Our recognition that many parents are dealing with a psychiatric disability has grown and we have developed specialized services for parents with a mental illness. In 2002 we were awarded a contract for the Parenting Support and Parental Rights Initiative program. This is the first program in Connecticut funded by a state agency to help parents understand their mental illness and its impact on their children and to develop guardianship plans in case a hospitalization is needed. We also work collaboratively with other organizations including ALSO-Cornerstone and New Haven Home Recovery to provide these families with a comprehensive network of supportive housing, case management, parenting and clinical services.

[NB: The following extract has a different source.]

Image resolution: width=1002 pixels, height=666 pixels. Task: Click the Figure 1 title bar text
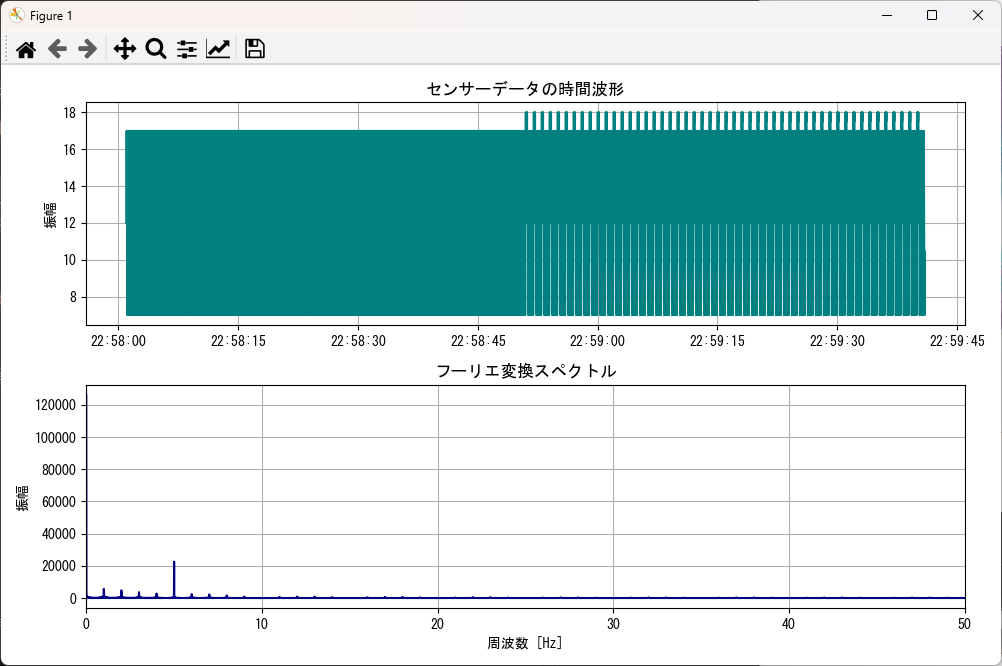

In the Fall of 2005, we were awarded a grant from the Connecticut Children’s Trust Fund to provide screening, risk assessment and a continuum of services including a parenting education group, telephone contact and intensive home visiting to first-time parents to prevent child abuse and neglect and improve health and developmental outcomes for children. This Nurturing Families Network began as a collaboration with the Hospital of Saint Raphael but will be an expanded and independent program in the Spring of 2007.

In 2006, The CT Department of Children and Families ackowledged the combined expertise that CCCC has developed in domestic violence and child protection and began subcontracting two full time CCCC staff members to provide consultation to DCF workers as part of a new statewide initiative to improve services to families experiencing violence.

CCCC began two new initiatives in July 2007. The Teen Outreach Programwas developed in collaboration with Troup Middle School and is a science-based program model first developed in 1978 and shown to be highly effective in preventing risk factors that contribute to drop out rates, academic failure, teen pregnancy and other negative behaviors among program participants. The model is based on research and theory about the developmental, social and educational needs of young people ages 12-17 and the principles of positive youth development. It utilizes weekly discussion and structured community service to help young people explore their values and their relationships with parents, peers and community, and to develop life skills such as communication, decision making and goal setting.

Care Coordination For Children and Youth with Special Health Needslinks children and youth with special health care needs and their families to services and resources in a coordinated effort to maximize the potential of children and youth, optimize health outcomes and improve quality of care. Comprehensive, patient-centered services are provided by four Care Coordinators responsible for completing initial assessments, developing an individualized, comprehensive and coordinated Care Plan, helping families and providers to understand, support and implement the Care Plan, making needed service referrals and addressing barriers to provision of needed services, monitoring and updating the Care Plan and providing information, education and supportive counseling to children, youth and family members and working closely with the regional and statewide Family Support Networks.

Changes in grant funding are just one reason that program services may change over time. The CCCC’s relatively small size and focus on advocacy, outreach and in-home service delivery has enabled the agency to develop programs which are flexible enough to be responsive to the changing needs in the community. As new issues develop, we are able to adapt, add or make changes to program services to address them.